Lung tissue in different groups: (a) Grade 0.0: normal architecture in group I (negative control; H&E, ×400). (b) Grade 0.0: normal architecture of the pulmonary tissue in group II (positive control; H&E, ×400). (c) Grade 4.3: Pulmonary oedema, alveoli are filled with weakly eosinophilic material and alveolar wall capillaries appear dilated with slight inflammatory reaction and little evidence of degenerative destructive changes in group III (baclofen acute toxicity; H&E, ×200 magnification). (d) Grade 5.2: congestion, inflammation, alveolar wall degeneration, and focal fibroblast proliferation in group IV (baclofen dependence; H&E, ×200). H&E: haematoxilin and eosin stain.
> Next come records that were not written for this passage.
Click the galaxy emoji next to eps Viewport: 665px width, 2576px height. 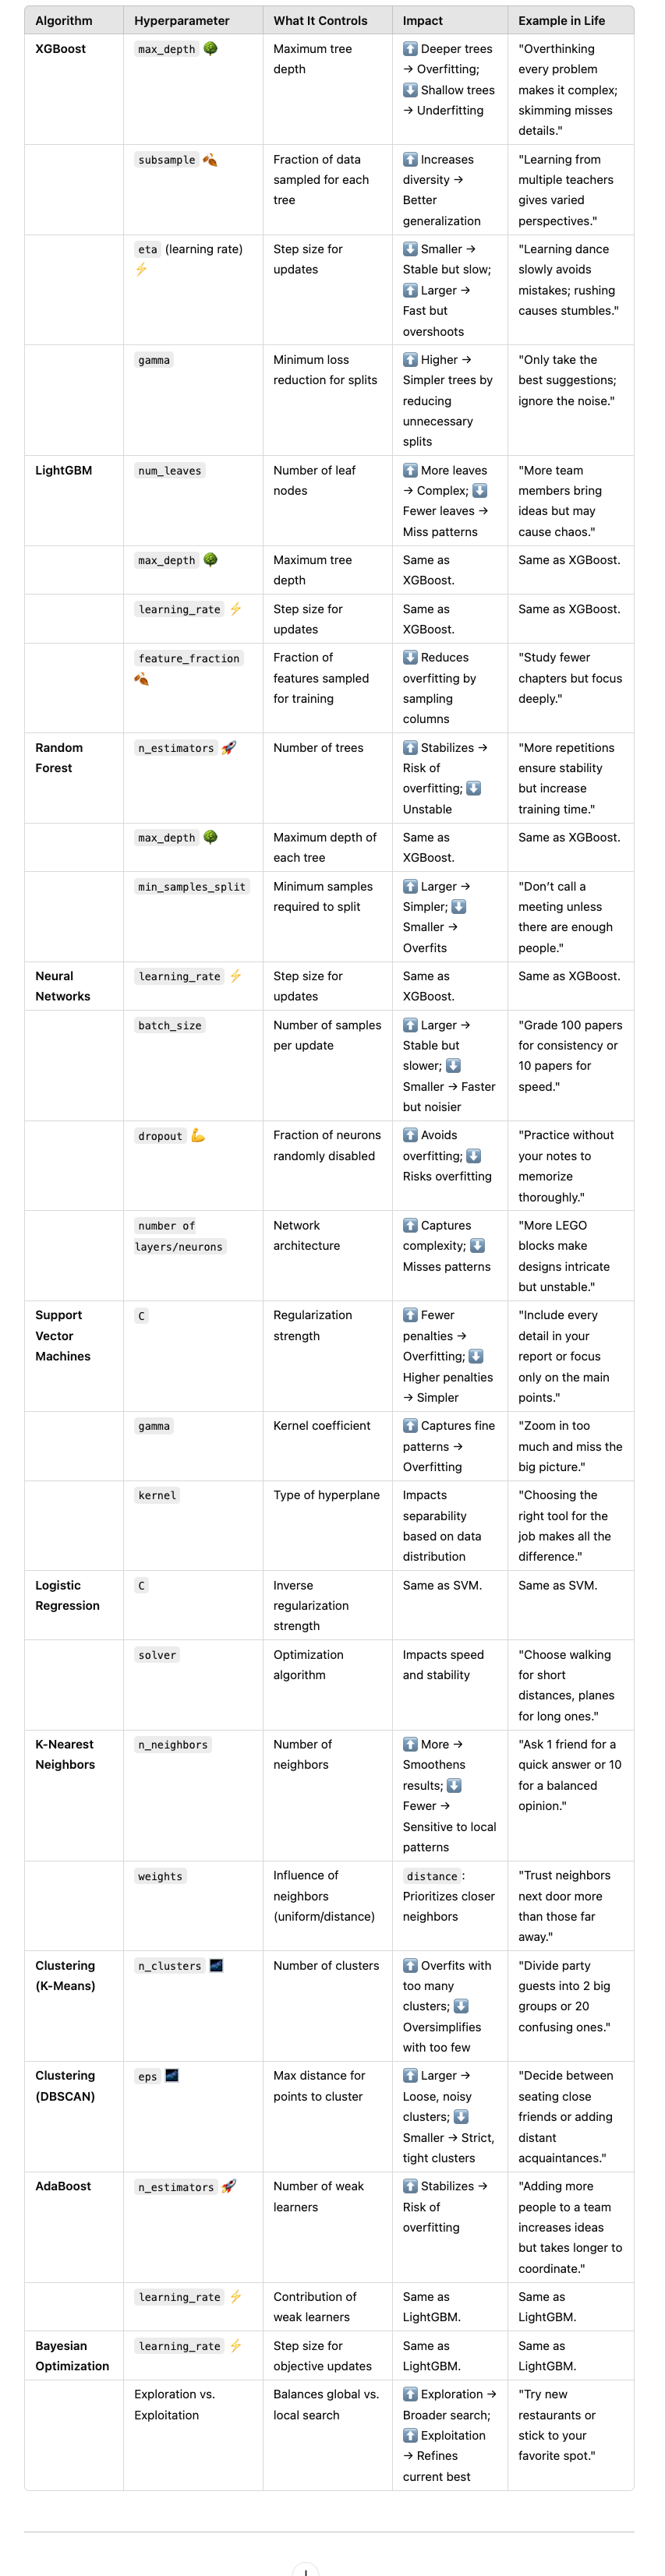172,2075
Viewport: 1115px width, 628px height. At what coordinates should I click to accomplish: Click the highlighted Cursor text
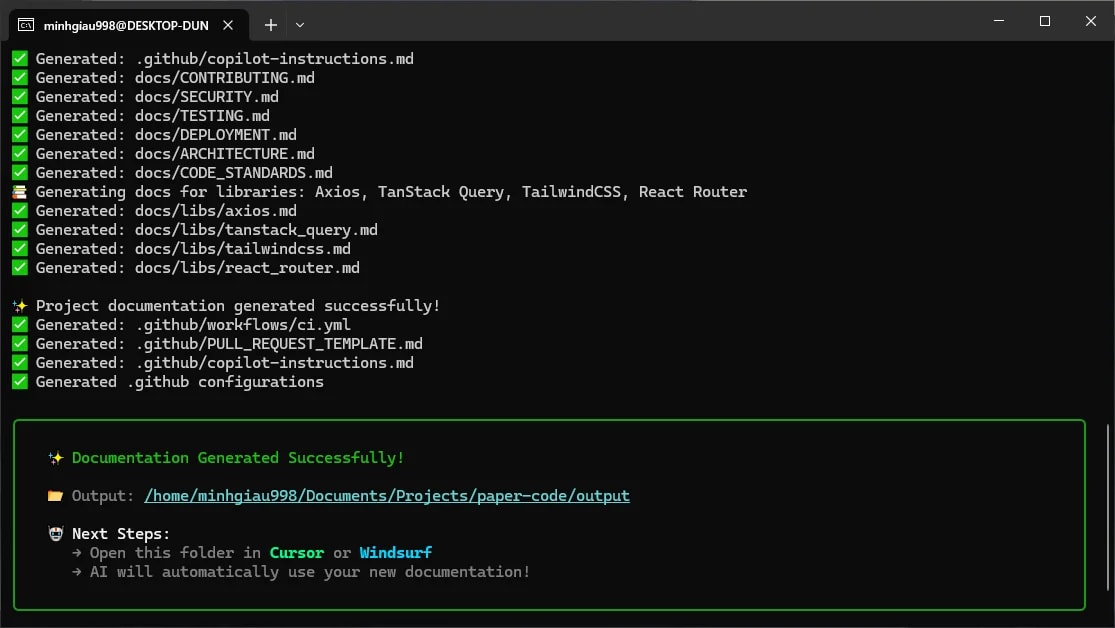click(296, 552)
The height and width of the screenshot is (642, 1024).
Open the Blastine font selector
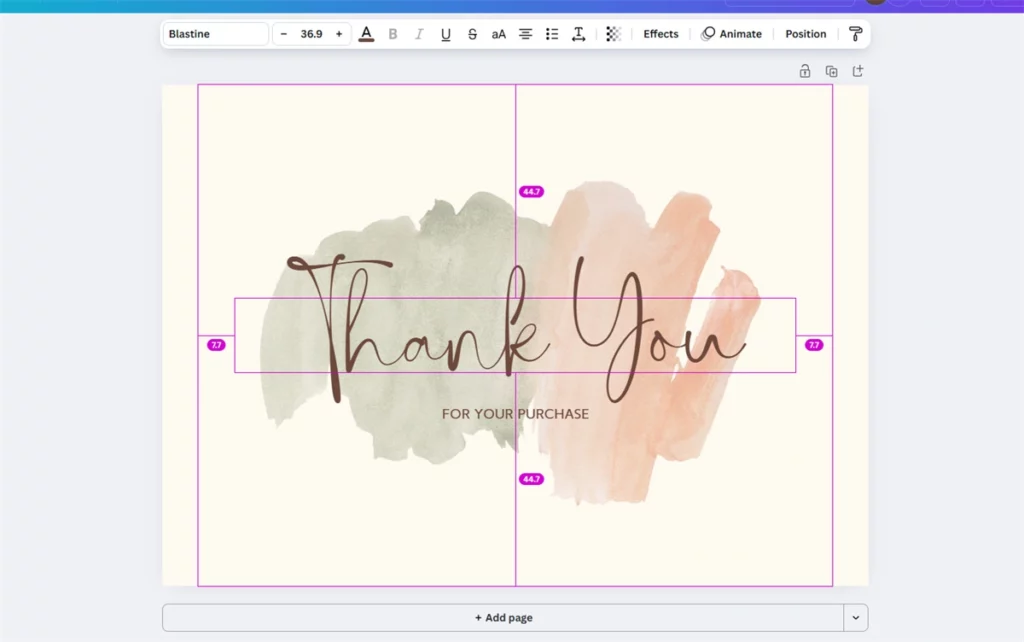214,33
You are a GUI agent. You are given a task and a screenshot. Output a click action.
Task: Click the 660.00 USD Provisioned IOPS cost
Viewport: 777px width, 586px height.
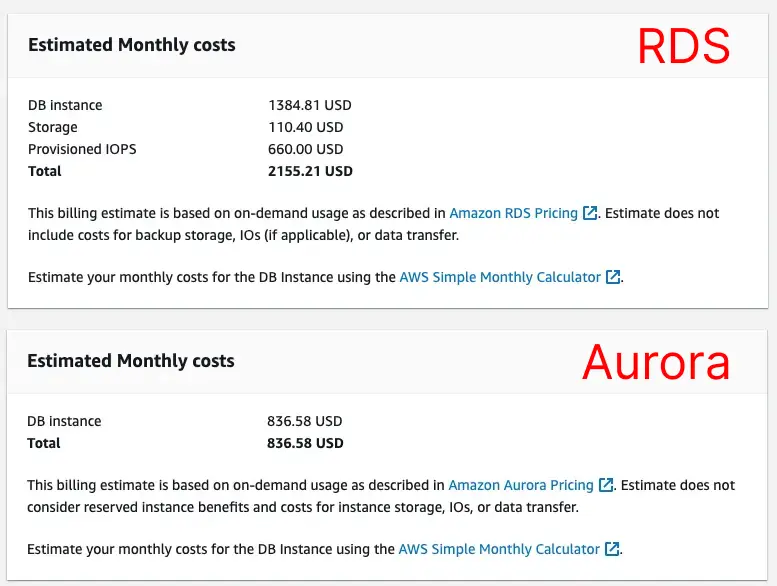306,149
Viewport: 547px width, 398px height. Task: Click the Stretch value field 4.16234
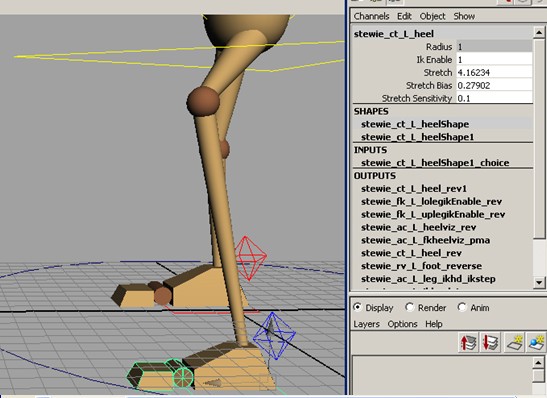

Animal studies have shown that baclofen accentuates gastric tone and increases the frequency and amplitude of gastric and duodenal contractions. 37 –41 Human studies have established that baclofen therapy reduces reflux symptoms in patients with reflux disease. 42–45, 3 The histopathology of gastric tissues in group IV only showed superficial mucosal necrosis in the glandular stomach, with edematous sub mucosa as demonstrated in Figure 5(d), while controls and group III rats showed normal gastric histopathology. Intrathecal baclofen effect on gastrointestinal motility has been proposed as demonstrated by gastrointestinal function deterioration in some reported cases. 46,47

Gastric tissue in different groups: (a) Grade 0.0: normal architecture of the gastric tissue in group I (negative control; H&E, ×200). (b) Grade 0.0: normal architecture of the gastric tissue in group II (positive control; H&E, ×250). (c) Grade 0.0: normal architecture of the gastric tissue in group III (baclofen acute toxicity; H&E, ×250). (d) Grade 5.2: superficial mucosal necrosis in the glandular stomach of group IV rats (baclofen dependence; H&E, ×200). The sub mucosa is edematous. H&E: haematoxilin and eosin stain.
Conclusions
Baclofen toxicity is an under diagnosed emergency. Physicians should consider baclofen toxicity in users having hepatorenal dysfunction, presenting with altered mental status, bradycardia, and hypotension. To our knowledge, this is the first research studying histopathological toxicity findings in experimental rats. Further investigations are recommended.
Footnotes
Declaration of Conflicting Interests
The author(s) declared no potential conflicts of interest with respect to the research, authorship, and/or publication of this article.
Funding
The author(s) received no financial support for the research, authorship, and/or publication of this article.